SET PROBLEM: Copy out all of the lines below word for word, with no changes.

+++ DATASET

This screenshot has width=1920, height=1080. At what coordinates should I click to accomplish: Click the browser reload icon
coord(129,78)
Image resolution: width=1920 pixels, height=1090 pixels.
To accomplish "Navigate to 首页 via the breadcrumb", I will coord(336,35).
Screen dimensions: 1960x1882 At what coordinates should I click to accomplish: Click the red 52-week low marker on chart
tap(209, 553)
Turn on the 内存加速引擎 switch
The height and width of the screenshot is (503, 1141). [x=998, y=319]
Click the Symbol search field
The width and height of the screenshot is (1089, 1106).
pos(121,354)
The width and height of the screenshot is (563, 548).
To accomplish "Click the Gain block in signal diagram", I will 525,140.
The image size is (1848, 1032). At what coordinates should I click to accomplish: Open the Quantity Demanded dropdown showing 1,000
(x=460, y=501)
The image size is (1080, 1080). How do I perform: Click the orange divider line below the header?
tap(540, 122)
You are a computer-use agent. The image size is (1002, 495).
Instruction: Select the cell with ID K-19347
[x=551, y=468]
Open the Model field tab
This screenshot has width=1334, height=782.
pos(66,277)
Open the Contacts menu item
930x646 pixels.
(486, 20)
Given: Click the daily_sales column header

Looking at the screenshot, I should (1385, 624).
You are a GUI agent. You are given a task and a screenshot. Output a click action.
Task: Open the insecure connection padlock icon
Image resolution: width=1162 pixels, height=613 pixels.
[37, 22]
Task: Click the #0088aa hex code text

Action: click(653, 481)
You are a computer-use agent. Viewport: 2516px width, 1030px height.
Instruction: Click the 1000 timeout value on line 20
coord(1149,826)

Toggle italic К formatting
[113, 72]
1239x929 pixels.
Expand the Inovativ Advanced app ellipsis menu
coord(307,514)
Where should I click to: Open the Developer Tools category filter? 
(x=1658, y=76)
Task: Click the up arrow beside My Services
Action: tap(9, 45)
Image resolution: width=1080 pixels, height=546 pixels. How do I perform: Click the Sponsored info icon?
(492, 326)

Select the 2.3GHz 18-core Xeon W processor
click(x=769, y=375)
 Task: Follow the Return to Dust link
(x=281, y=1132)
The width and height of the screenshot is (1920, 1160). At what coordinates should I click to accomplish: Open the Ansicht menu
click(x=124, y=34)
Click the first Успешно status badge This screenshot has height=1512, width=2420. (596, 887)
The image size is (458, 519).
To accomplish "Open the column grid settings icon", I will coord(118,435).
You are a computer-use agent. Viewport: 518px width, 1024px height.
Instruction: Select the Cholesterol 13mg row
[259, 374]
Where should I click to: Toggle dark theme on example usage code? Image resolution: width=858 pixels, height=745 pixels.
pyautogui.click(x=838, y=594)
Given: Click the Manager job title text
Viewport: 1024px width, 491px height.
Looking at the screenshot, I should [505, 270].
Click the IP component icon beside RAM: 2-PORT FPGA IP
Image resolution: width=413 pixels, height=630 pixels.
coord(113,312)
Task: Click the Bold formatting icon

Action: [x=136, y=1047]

++++++

FINAL ANSWER:
This screenshot has width=1920, height=1080. At what coordinates should I click to accomplish: Click the browser reload icon
coord(129,78)
Image resolution: width=1920 pixels, height=1090 pixels.
To accomplish "Navigate to 首页 via the breadcrumb", I will coord(336,35).
Screen dimensions: 1960x1882 At what coordinates should I click to accomplish: Click the red 52-week low marker on chart
tap(209, 553)
Turn on the 内存加速引擎 switch
The height and width of the screenshot is (503, 1141). [x=998, y=319]
Click the Symbol search field
The width and height of the screenshot is (1089, 1106).
pos(121,354)
The width and height of the screenshot is (563, 548).
To accomplish "Click the Gain block in signal diagram", I will 525,140.
The image size is (1848, 1032). At what coordinates should I click to accomplish: Open the Quantity Demanded dropdown showing 1,000
(x=460, y=501)
The image size is (1080, 1080). How do I perform: Click the orange divider line below the header?
tap(540, 122)
You are a computer-use agent. The image size is (1002, 495).
Instruction: Select the cell with ID K-19347
[x=551, y=468]
Open the Model field tab
This screenshot has width=1334, height=782.
pos(66,277)
Open the Contacts menu item
930x646 pixels.
(486, 20)
Given: Click the daily_sales column header

Looking at the screenshot, I should (1385, 624).
You are a GUI agent. You are given a task and a screenshot. Output a click action.
Task: Open the insecure connection padlock icon
Image resolution: width=1162 pixels, height=613 pixels.
[37, 22]
Task: Click the #0088aa hex code text

Action: click(653, 481)
You are a computer-use agent. Viewport: 2516px width, 1030px height.
Instruction: Click the 1000 timeout value on line 20
coord(1149,826)

Toggle italic К formatting
[113, 72]
1239x929 pixels.
Expand the Inovativ Advanced app ellipsis menu
coord(307,514)
Where should I click to: Open the Developer Tools category filter? 
(x=1658, y=76)
Task: Click the up arrow beside My Services
Action: tap(9, 45)
Image resolution: width=1080 pixels, height=546 pixels. How do I perform: Click the Sponsored info icon?
(492, 326)

Select the 2.3GHz 18-core Xeon W processor
click(x=769, y=375)
 Task: Follow the Return to Dust link
(x=281, y=1132)
The width and height of the screenshot is (1920, 1160). At what coordinates should I click to accomplish: Open the Ansicht menu
click(x=124, y=34)
Click the first Успешно status badge This screenshot has height=1512, width=2420. (596, 887)
The image size is (458, 519).
To accomplish "Open the column grid settings icon", I will coord(118,435).
You are a computer-use agent. Viewport: 518px width, 1024px height.
Instruction: Select the Cholesterol 13mg row
[259, 374]
Where should I click to: Toggle dark theme on example usage code? Image resolution: width=858 pixels, height=745 pixels.
pyautogui.click(x=838, y=594)
Given: Click the Manager job title text
Viewport: 1024px width, 491px height.
Looking at the screenshot, I should [505, 270].
Click the IP component icon beside RAM: 2-PORT FPGA IP
Image resolution: width=413 pixels, height=630 pixels.
coord(113,312)
Task: Click the Bold formatting icon

Action: [x=136, y=1047]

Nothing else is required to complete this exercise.